Archives: Volume 1, 2010 to Volume 9, 2018

International Journal of Physiology and Pathophysiology

DOI: 10.1615/IntJPhysPathophys.v1.i1.30
pages 17-24

Oxidative Stress in a Cardiovascular System of Rats with Persistent Deficiency of Cerebral Dopamine

Sergiy O. Talanov
Bogomoletz Institute of Physiology of the National Academy of Sciences of Ukraine, Kyiv, Ukraine
Anatoliy V. Kotsuruba
Bogomolets Institute of Physiology, National Academy of Sciences of Ukraine, Kyiv, Ukraine
Yulia P. Korkach
Bogomolets Institute of Physiology, National Academy of Sciences of Ukraine, Kyiv, Ukraine

要約

Physiological significance of cardiac mitochondrial reactive oxygen species (ROS) regulation is still unknown.
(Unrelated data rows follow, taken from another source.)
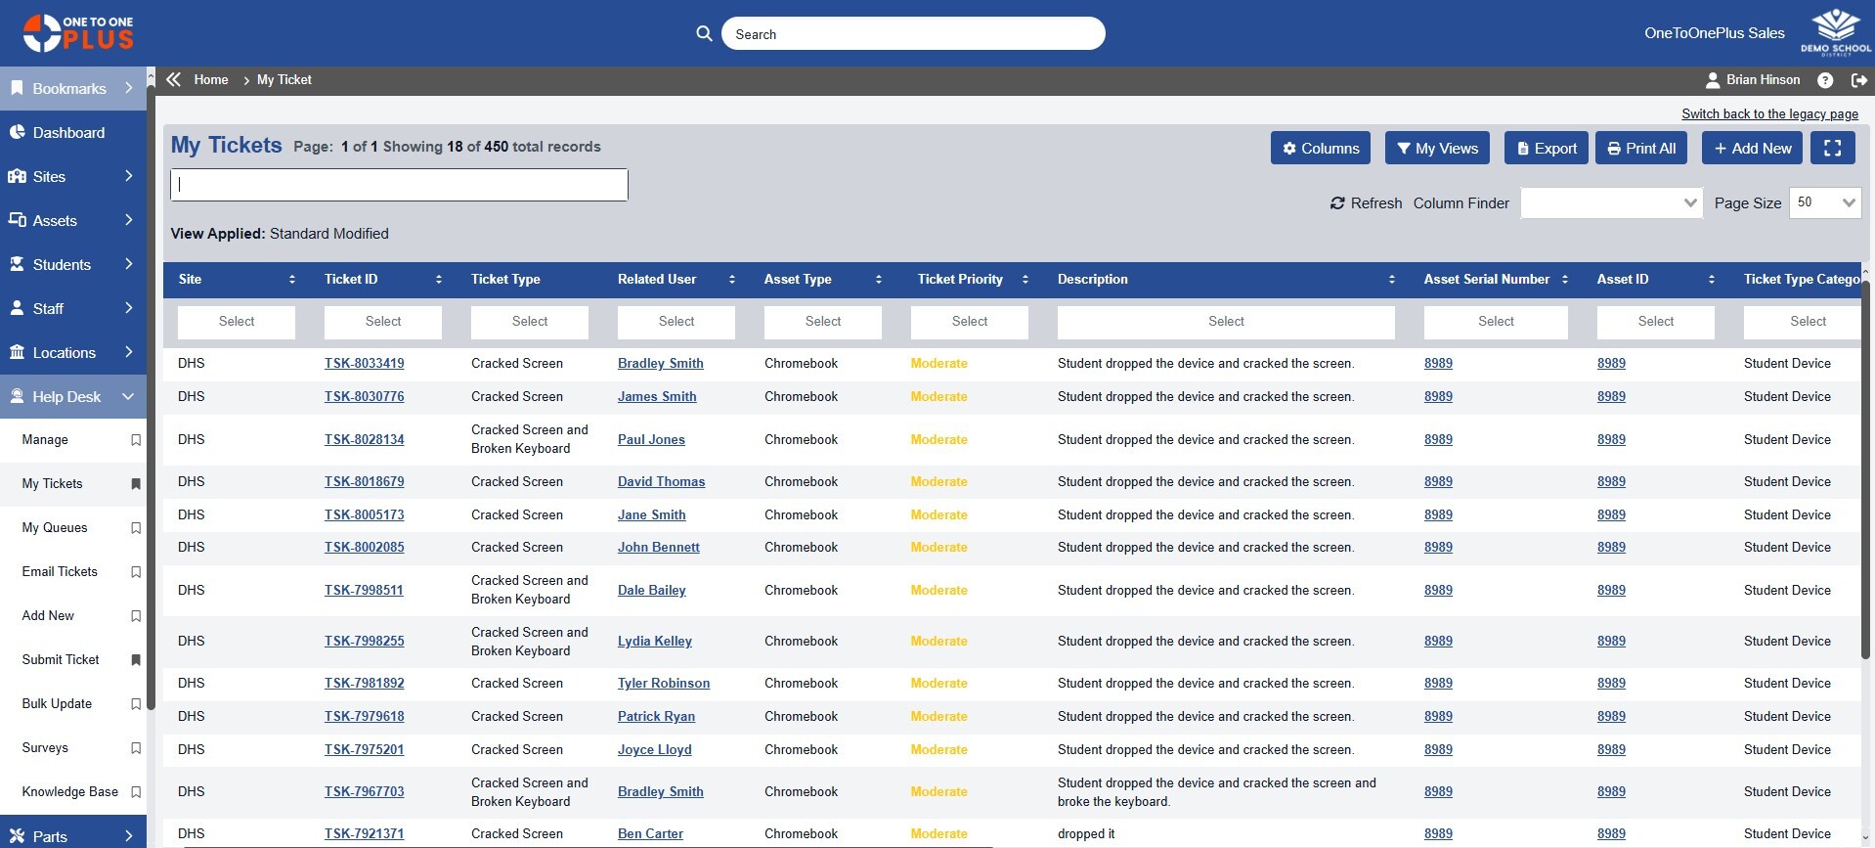The image size is (1875, 848).
Task: Collapse the Help Desk sidebar section
Action: coord(128,396)
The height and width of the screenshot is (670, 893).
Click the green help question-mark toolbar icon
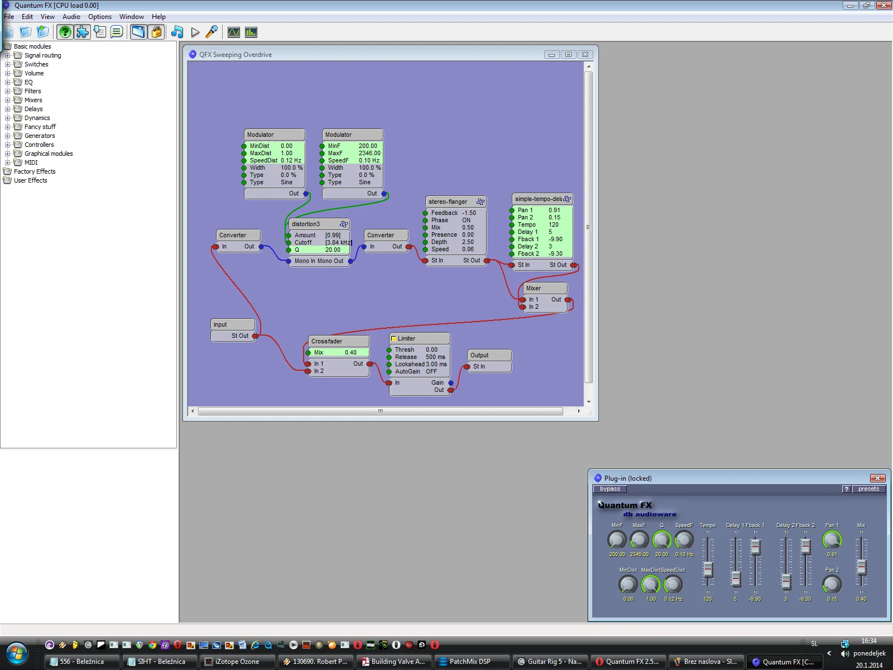coord(65,32)
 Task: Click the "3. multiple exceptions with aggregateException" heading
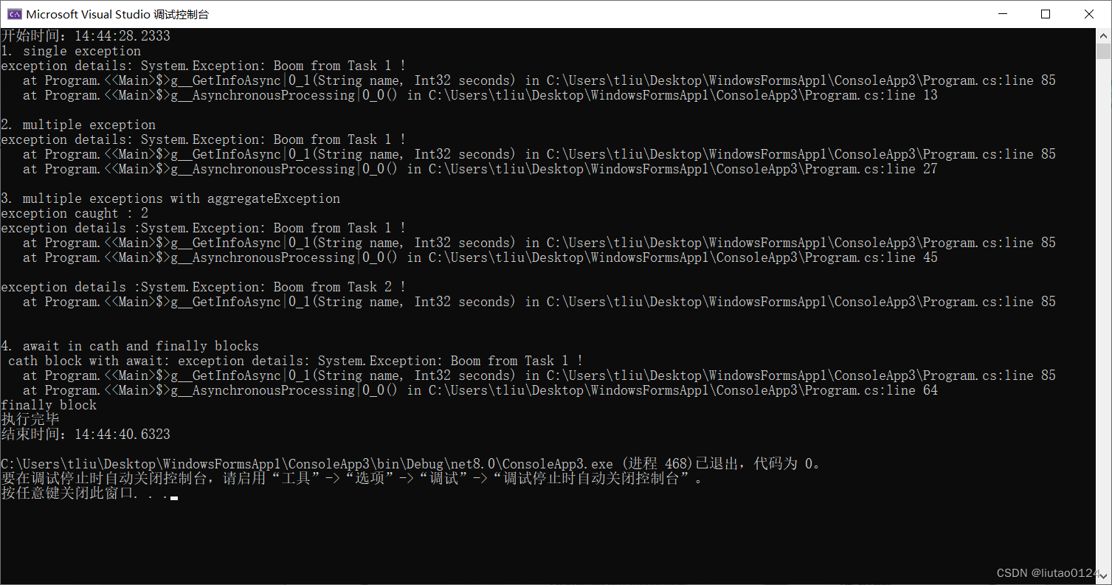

In the current study, mitochondrial ROS (O2 and OH) generation, stabile H2O2 and lipids peroxidation marker (malonic dialdehyde, MDA) pools, as well as pools of potent antioxidants − urea and uric acid − were determined in rat heart, miocardial mitochondria and in blood plasma and erythrocytes at low 44% and high 96% levels of cerebral dopamine-synthesis neurons destruction (by 6-hydroxidopamine treatment). In the untreated rats ROS generation, H2O2 and MDA levels were low but in rats with chronic 3−4 month deficiency of cerebral dopamine synthesis by nigro-striatal dopaminergic system ROS generation and lipids peroxidation were progressively increased. Dopamine deficiency can improve mitochondrial efficiency of oxidative phosphorylation due to oxidative stress.